> **GOAL OF THE EXERCISE**
Output every record below exactly as it appears.

> **DATA FOR THIS EXERCISE**
====

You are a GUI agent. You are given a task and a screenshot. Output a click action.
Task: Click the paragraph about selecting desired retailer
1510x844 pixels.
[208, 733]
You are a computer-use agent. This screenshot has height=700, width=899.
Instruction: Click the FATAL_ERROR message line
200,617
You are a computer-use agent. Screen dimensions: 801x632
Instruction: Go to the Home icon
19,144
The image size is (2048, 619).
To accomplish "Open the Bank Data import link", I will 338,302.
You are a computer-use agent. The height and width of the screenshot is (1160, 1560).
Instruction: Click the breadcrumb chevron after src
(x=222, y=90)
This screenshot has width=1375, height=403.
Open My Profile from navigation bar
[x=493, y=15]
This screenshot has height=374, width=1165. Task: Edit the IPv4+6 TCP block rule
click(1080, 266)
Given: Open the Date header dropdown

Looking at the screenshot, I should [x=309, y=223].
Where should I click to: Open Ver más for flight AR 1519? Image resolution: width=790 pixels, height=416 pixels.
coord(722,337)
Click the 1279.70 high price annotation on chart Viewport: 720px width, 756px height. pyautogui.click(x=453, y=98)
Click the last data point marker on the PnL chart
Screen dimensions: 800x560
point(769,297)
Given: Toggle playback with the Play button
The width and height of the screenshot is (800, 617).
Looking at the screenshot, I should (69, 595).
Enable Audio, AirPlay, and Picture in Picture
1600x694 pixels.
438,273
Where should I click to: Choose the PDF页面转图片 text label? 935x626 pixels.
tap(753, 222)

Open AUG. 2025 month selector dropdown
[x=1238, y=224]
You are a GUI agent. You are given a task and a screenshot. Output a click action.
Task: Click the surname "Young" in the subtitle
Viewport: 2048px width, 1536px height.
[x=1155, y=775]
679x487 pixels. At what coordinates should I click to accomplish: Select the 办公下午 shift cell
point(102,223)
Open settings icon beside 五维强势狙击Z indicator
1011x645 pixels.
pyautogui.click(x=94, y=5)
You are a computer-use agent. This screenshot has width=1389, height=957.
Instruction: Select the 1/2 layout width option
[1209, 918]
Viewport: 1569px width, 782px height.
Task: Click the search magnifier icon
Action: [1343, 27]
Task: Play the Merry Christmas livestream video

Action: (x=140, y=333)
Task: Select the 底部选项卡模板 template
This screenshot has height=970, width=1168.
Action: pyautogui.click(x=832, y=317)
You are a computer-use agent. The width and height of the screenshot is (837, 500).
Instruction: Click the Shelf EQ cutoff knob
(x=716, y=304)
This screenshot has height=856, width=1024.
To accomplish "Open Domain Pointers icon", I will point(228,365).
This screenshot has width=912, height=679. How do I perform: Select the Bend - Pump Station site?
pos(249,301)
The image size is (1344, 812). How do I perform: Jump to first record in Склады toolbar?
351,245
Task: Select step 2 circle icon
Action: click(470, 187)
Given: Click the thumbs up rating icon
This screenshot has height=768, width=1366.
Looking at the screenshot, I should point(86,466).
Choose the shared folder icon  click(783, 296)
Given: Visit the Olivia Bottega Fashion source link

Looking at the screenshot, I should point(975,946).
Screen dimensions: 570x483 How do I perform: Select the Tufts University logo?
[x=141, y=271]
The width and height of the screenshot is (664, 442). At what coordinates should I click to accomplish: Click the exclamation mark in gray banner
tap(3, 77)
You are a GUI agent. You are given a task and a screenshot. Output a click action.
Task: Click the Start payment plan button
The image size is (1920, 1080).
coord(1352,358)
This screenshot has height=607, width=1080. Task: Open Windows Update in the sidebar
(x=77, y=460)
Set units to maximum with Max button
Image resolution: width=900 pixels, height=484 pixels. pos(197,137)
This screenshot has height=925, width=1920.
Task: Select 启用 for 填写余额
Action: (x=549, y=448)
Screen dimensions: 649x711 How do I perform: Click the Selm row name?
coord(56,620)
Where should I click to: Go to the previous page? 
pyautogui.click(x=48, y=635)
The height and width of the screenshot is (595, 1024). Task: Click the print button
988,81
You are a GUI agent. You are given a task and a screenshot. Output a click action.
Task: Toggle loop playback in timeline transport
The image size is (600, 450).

====

> **SOLVED PROBLEM**
You are a GUI agent. You are given a task and a screenshot. Output a click action.
Task: Click the paragraph about selecting desired retailer
1510x844 pixels.
[208, 733]
You are a computer-use agent. This screenshot has height=700, width=899.
Instruction: Click the FATAL_ERROR message line
200,617
You are a computer-use agent. Screen dimensions: 801x632
Instruction: Go to the Home icon
19,144
The image size is (2048, 619).
To accomplish "Open the Bank Data import link", I will 338,302.
You are a computer-use agent. The height and width of the screenshot is (1160, 1560).
Instruction: Click the breadcrumb chevron after src
(x=222, y=90)
This screenshot has width=1375, height=403.
Open My Profile from navigation bar
[x=493, y=15]
This screenshot has height=374, width=1165. Task: Edit the IPv4+6 TCP block rule
click(1080, 266)
Given: Open the Date header dropdown

Looking at the screenshot, I should [x=309, y=223].
Where should I click to: Open Ver más for flight AR 1519? Image resolution: width=790 pixels, height=416 pixels.
coord(722,337)
Click the 1279.70 high price annotation on chart Viewport: 720px width, 756px height. pyautogui.click(x=453, y=98)
Click the last data point marker on the PnL chart
Screen dimensions: 800x560
point(769,297)
Given: Toggle playback with the Play button
The width and height of the screenshot is (800, 617).
Looking at the screenshot, I should (69, 595).
Enable Audio, AirPlay, and Picture in Picture
1600x694 pixels.
438,273
Where should I click to: Choose the PDF页面转图片 text label? 935x626 pixels.
tap(753, 222)

Open AUG. 2025 month selector dropdown
[x=1238, y=224]
You are a GUI agent. You are given a task and a screenshot. Output a click action.
Task: Click the surname "Young" in the subtitle
Viewport: 2048px width, 1536px height.
[x=1155, y=775]
679x487 pixels. At what coordinates should I click to accomplish: Select the 办公下午 shift cell
point(102,223)
Open settings icon beside 五维强势狙击Z indicator
1011x645 pixels.
pyautogui.click(x=94, y=5)
You are a computer-use agent. This screenshot has width=1389, height=957.
Instruction: Select the 1/2 layout width option
[1209, 918]
Viewport: 1569px width, 782px height.
Task: Click the search magnifier icon
Action: [1343, 27]
Task: Play the Merry Christmas livestream video

Action: (x=140, y=333)
Task: Select the 底部选项卡模板 template
This screenshot has height=970, width=1168.
Action: pyautogui.click(x=832, y=317)
You are a computer-use agent. The width and height of the screenshot is (837, 500).
Instruction: Click the Shelf EQ cutoff knob
(x=716, y=304)
This screenshot has height=856, width=1024.
To accomplish "Open Domain Pointers icon", I will point(228,365).
This screenshot has width=912, height=679. How do I perform: Select the Bend - Pump Station site?
pos(249,301)
The image size is (1344, 812). How do I perform: Jump to first record in Склады toolbar?
351,245
Task: Select step 2 circle icon
Action: click(470, 187)
Given: Click the thumbs up rating icon
This screenshot has height=768, width=1366.
Looking at the screenshot, I should point(86,466).
Choose the shared folder icon  click(783, 296)
Given: Visit the Olivia Bottega Fashion source link

Looking at the screenshot, I should point(975,946).
Screen dimensions: 570x483 How do I perform: Select the Tufts University logo?
[x=141, y=271]
The width and height of the screenshot is (664, 442). At what coordinates should I click to accomplish: Click the exclamation mark in gray banner
tap(3, 77)
You are a GUI agent. You are given a task and a screenshot. Output a click action.
Task: Click the Start payment plan button
The image size is (1920, 1080).
coord(1352,358)
This screenshot has height=607, width=1080. Task: Open Windows Update in the sidebar
(x=77, y=460)
Set units to maximum with Max button
Image resolution: width=900 pixels, height=484 pixels. pos(197,137)
This screenshot has height=925, width=1920.
Task: Select 启用 for 填写余额
Action: (x=549, y=448)
Screen dimensions: 649x711 How do I perform: Click the Selm row name?
coord(56,620)
Where should I click to: Go to the previous page? 
pyautogui.click(x=48, y=635)
The height and width of the screenshot is (595, 1024). Task: Click the print button
988,81
You are a GUI agent. You are given a task and a screenshot. Output a click action.
Task: Toggle loop playback in timeline transport
The image size is (600, 450).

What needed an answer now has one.